I have a variable pth which is a cell array of dimension 1xn where n is a user input. Each of the elements in pth is itself a cell array and length(pth{k}) for k=1:n is variable (result of another function). Each element pth{k}{kk} where k=1:n and kk=1:length(pth{k}) is a 1D vector of integers/node numbers of again variable length. So to summarise, I have a variable number of variable-length vectors organised in a avriable number of cell arrays.
I would like to try and find all possible intersections when you take a vector at random from pth{1}, pth{2}, {pth{3}, etc... There are various functions on the File Exchange that seem to do that, for example this one or this one. The problem I have is you need to call the function this way:
mintersect(v1,v2,v3,...)
and I can't write all the inputs in the general case because I don't know explicitly how many there are (this would be n above). Ideally, I would like to do some thing like this;
mintersect(pth{1}{1},pth{2}{1},pth{3}{1},...,pth{n}{1})
mintersect(pth{1}{1},pth{2}{2},pth{3}{1},...,pth{n}{1})
mintersect(pth{1}{1},pth{2}{3},pth{3}{1},...,pth{n}{1})
etc...
mintersect(pth{1}{1},pth{2}{length(pth{2})},pth{3}{1},...,pth{n}{1})
mintersect(pth{1}{1},pth{2}{1},pth{3}{2},...,pth{n}{1})
etc...
keep going through all the possible combinations, but I can't write this in code. This function from the File Exchange looks like a good way to find all possible combinations but again I have the same problem with the function call with the variable number of inputs:
allcomb(1:length(pth{1}),1:length(pth{2}),...,1:length(pth{n}))
Does anybody know how to work around this issue of function calls with variable number of input arguments when you can't physically specify all the input arguments because their number is variable? This applies equally to MATLAB and Octave, hence the two tags.
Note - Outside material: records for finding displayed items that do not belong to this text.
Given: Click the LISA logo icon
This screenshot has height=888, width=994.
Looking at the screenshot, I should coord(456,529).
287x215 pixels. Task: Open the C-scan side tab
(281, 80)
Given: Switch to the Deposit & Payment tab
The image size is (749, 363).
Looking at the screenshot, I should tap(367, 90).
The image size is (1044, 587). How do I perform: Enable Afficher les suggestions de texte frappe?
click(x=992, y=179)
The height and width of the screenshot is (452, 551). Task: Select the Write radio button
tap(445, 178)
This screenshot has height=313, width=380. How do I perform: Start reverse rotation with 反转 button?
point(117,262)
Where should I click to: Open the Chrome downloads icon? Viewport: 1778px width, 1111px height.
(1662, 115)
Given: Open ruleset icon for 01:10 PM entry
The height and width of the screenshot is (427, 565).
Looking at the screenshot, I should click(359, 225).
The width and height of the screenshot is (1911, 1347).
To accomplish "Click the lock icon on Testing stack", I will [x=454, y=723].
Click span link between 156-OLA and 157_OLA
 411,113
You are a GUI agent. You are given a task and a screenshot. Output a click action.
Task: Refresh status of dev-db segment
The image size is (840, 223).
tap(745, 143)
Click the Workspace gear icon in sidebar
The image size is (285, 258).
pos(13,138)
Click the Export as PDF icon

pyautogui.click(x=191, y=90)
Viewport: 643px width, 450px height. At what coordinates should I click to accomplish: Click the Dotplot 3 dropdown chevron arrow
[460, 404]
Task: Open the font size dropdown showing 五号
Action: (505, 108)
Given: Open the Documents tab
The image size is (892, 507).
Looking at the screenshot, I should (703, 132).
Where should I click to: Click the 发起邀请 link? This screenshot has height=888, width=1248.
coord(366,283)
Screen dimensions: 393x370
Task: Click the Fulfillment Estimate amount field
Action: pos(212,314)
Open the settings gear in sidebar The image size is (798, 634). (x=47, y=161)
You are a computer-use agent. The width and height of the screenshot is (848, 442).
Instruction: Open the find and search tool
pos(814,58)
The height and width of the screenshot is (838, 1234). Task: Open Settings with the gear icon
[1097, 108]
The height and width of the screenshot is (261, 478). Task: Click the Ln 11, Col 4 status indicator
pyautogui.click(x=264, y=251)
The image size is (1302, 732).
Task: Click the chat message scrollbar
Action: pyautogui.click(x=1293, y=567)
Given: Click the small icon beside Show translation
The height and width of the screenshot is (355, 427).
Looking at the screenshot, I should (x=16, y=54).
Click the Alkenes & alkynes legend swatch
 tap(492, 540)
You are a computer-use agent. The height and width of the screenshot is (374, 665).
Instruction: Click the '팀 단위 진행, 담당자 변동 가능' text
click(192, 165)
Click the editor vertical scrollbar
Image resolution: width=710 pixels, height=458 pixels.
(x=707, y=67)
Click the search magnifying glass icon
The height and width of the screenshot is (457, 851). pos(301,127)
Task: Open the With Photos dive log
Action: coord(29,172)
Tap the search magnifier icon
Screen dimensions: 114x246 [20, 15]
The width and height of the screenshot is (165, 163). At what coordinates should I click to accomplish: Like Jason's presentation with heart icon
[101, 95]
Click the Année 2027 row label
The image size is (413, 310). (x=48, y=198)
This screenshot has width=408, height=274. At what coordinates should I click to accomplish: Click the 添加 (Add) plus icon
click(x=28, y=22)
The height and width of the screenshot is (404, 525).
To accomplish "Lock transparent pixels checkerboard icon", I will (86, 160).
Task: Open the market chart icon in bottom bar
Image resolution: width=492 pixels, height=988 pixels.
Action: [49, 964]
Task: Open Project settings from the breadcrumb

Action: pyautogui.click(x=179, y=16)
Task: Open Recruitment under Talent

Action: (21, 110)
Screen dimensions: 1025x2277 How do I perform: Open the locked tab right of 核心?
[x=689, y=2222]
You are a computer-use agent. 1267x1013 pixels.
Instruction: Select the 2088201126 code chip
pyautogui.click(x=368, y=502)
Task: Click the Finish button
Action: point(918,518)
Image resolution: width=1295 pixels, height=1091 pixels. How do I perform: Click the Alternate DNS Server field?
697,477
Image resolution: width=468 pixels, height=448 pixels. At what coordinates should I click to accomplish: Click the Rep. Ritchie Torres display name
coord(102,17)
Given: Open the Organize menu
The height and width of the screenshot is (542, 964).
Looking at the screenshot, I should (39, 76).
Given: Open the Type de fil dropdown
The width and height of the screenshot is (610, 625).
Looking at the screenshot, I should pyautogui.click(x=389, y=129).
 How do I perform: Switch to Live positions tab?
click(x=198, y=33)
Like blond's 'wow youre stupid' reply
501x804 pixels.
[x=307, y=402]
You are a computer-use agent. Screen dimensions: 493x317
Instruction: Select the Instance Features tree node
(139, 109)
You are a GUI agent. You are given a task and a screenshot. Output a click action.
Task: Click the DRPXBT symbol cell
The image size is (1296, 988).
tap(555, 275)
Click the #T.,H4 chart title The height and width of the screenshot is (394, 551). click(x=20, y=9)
Any other suggestion on how to find all possible combinations/intersections when taking a vector at random from each pth{k} welcome!
EDIT 27/05/20
Thanks to Mad Physicist's answer, I have ended up using the following which works:
disp('Computing intersections for all possible paths...')
grids = cellfun(#(x) 1:numel(x), pth, 'UniformOutput', false);
idx = cell(1, numel(pth));
[idx{:}] = ndgrid(grids{:});
idx = cellfun(#(x) x(:), idx, 'UniformOutput', false);
idx = cat(2, idx{:});
valid_comb = [];
k = 1;
for ii = idx'
indices = reshape(num2cell(ii), size(pth));
selection = cellfun(#(p,k) p{k}, pth, indices, 'UniformOutput', false);
if my_intersect(selection{:})
valid_comb = [valid_comb k];
endif
k = k+1;
end
My own version is similar but uses a for loop instead of the comma-separated list:
disp('Computing intersections for all possible paths...')
grids = cellfun(#(x) 1:numel(x), pth, 'UniformOutput', false);
idx = cell(1, numel(pth));
[idx{:}] = ndgrid(grids{:});
idx = cellfun(#(x) x(:), idx, 'UniformOutput', false);
idx = cat(2, idx{:});
[n_comb,~] = size(idx);
temp = cell(n_pipes,1);
valid_comb = [];
k = 1;
for k = 1:n_comb
for kk = 1:n_pipes
temp{kk} = pth{kk}{idx(k,kk)};
end
if my_intersect(temp{:})
valid_comb = [valid_comb k];
end
end
In both cases, valid_comb has the indices of the valid combinations, which I can then retrieve using something like:
valid_idx = idx(valid_comb(1),:);
for k = 1:n_pipes
pth{k}{valid_idx(k)} % do something with this
end
When I benchmarked the two approaches with some sample data (pth being 4x1 and the 4 elements of pth being 2x1, 9x1, 8x1 and 69x1), I got the following results:
>> benchmark
Elapsed time is 51.9075 seconds.
valid_comb = 7112
Elapsed time is 66.6693 seconds.
valid_comb = 7112
So Mad Physicist's approach was about 15s faster.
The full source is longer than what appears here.